“Yoksa onlar Allah’ın azabından emin mi oldular?”
“Yoksa onlar, farkında olmadıkları bir sırada Allah’ın azabından kendilerini kuşatacak bir felâketin gelip çatmasından emin mi oldular?” (Yusuf suresi/107)
اَفَاَمِنُٓوا اَنْ تَأْتِيَهُمْ غَاشِيَةٌ مِنْ عَذَابِ اللّٰهِ اَوْ تَأْتِيَهُمُ السَّاعَةُ بَغْتَةً وَهُمْ لَا يَشْعُرُونَ ﴿١٠٧﴾
“Yoksa onlar, farkında olmadıkları bir sırada Allah’ın azabından kendilerini kuşatacak bir felâketin gelip çatmasından veya kıyâmetin ansızın başlarında kopmasından emin mi oldular?” (Yusuf suresi/107)

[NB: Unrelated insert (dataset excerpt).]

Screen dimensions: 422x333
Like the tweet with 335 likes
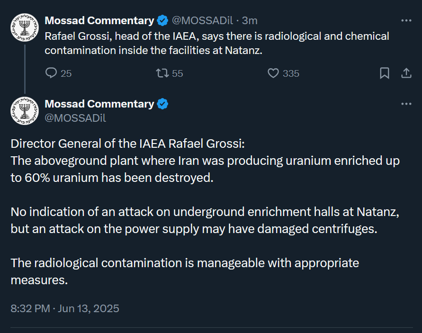coord(273,73)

Bu müşrikler, Allah’ın herhangi bir azabının, ansızın gelip kendilerini kuşatmayacağından veya idrak edemedikleri bir anda kıyametin aniden kopup, kendilerinin cehenneme sürüklenmeyeceklerinden emin midirler?

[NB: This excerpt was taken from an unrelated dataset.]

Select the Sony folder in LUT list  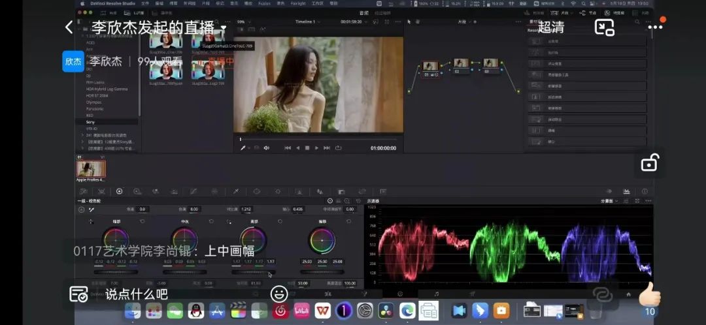pos(90,122)

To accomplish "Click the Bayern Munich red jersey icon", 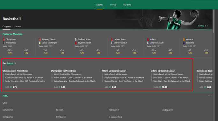I will click(76, 43).
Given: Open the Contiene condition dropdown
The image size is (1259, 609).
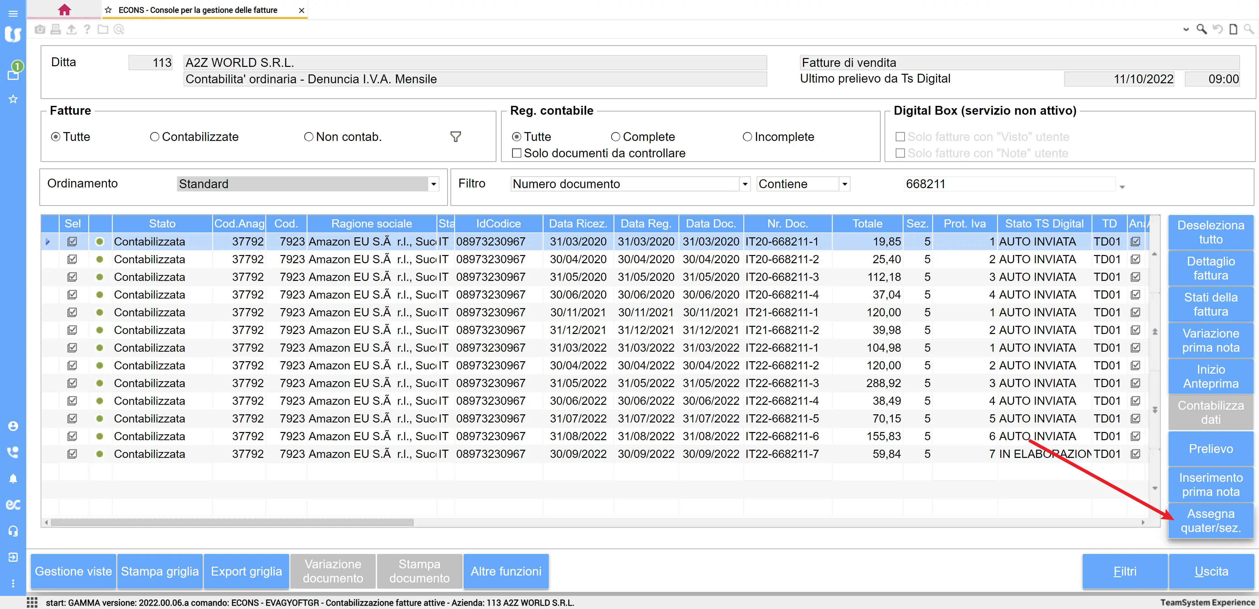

Evet, Allah Teâlâ kullarını cezalandırırken aniden cezalandırabilir. Kul, kendisine verilen mühletten dolayı şımarmamalı, devamlı olarak rabbine yönelmelidir. Aksi takdirde aniden cezaya çarpılır da artık sızlanması ona bir fayda temin etmez. Bu hususta başka âyetlerde de şöyle buyurulmaktadır: "O memleketler halkı, azabımızın onlara uyurlarken gece gelmeyeceğinden emin midirler? Ve yine o memleketler halkı, azabımızın kendilerine kuşluk vakti eğlenirken gelmeyeceğinden emin midirler? Yoksa onlar, Allah’ın kendilerini ansızın yakalayıvermesinden emin mi oldular? Allah’ın ansızın yakalamasından ancak hüsrana uğrayan bir topluluk emin olur.” (Araf sûresi/97-99)
(TABERİ TEFSİRİ)
Bu soru, hayat karşısında tavır almada, tehlikelere karşı geçici bir güven hissi ve uzun bir ömür sürüleceği düşüncesiyle oluşan kayıtsızlıktan insanları sakındırmak için ortaya konmuştur. Böyle düşünenlere göre problemler pekala uzak bir "geleceğe" ertelenebilir.
Besbelli ki bu yanlış bir tavırdır; çünkü hiçbir insanın belli bir zamana kadar yaşama garantisi olmadığı gibi, hiç kimse ne zaman, nerede ve ne şekilde öleceğini bilmez. Bu yüzden soru şunu demek istemektedir: "Günlük tecrübeleriniz size bir dakika sonrasında bile ne olacağını söylemezken, geleceğiniz size nasıl gizli olmaz? Dolayısıyla hikmet şunu gerektirir ki, geleceğiniz için şimdi hazırlık yapmalısınız ve bulunduğunuz yolun "doğru yol" olup olmadığını enine boyuna düşünmelisiniz. Gittiğiniz yolun "doğru yol" olduğunu gösterecek herhangi bir sağlam deliliniz var mı? Yerde ve göklerde seçiminizi destekleyecek herhangi bir sağlam deliliniz bulunmakta mı? Sizden önce bulunduğunuz yola koyulmuş insanlar hedeflerine güven içinde ulaşabilmişler mi? Kısaca, bu yolu izlemekle kendi döneminiz ve kültürünüzde ulaştığınız sonuçlar doğru yolda olduğunuzu ispatlamakta mı?"
Bu, onları aymazlıklarından (gafletlerinden) uyandırıp kendilerine getirebilmek, bu aymazlıklarının beraberinde taşıyacağı kötü sondan onları sakındırabilmek için, sözkonusu kimselerin duygularına yönelik güçlü bir dokundurmadır. Hiç kimsenin ne zaman gerçekleşeceğini bilemediği Allah’ın azabı, bir anda başlarında kopuverebilecek kıyametle, onların tümünü birden kasıp kavurabilir elbet. O dehşetengiz, o korkunç gün belki de gelip ansızın kapılarına dayanmıştır, ama onlar bunun farkında bile değildirler. Gayb, bir başka deyişle, yarının neye gebe olduğu, sözcüğün tam anlamıyla kapalı bir kutudur! Bu bağlamda ne göz işe yarar, ne de kulak! Bir anda neler olup biteceğini hiç kimse bilemez! Dolayısıyla o aymazlar, böyle bir konuda nasıl güven içinde olabilirler?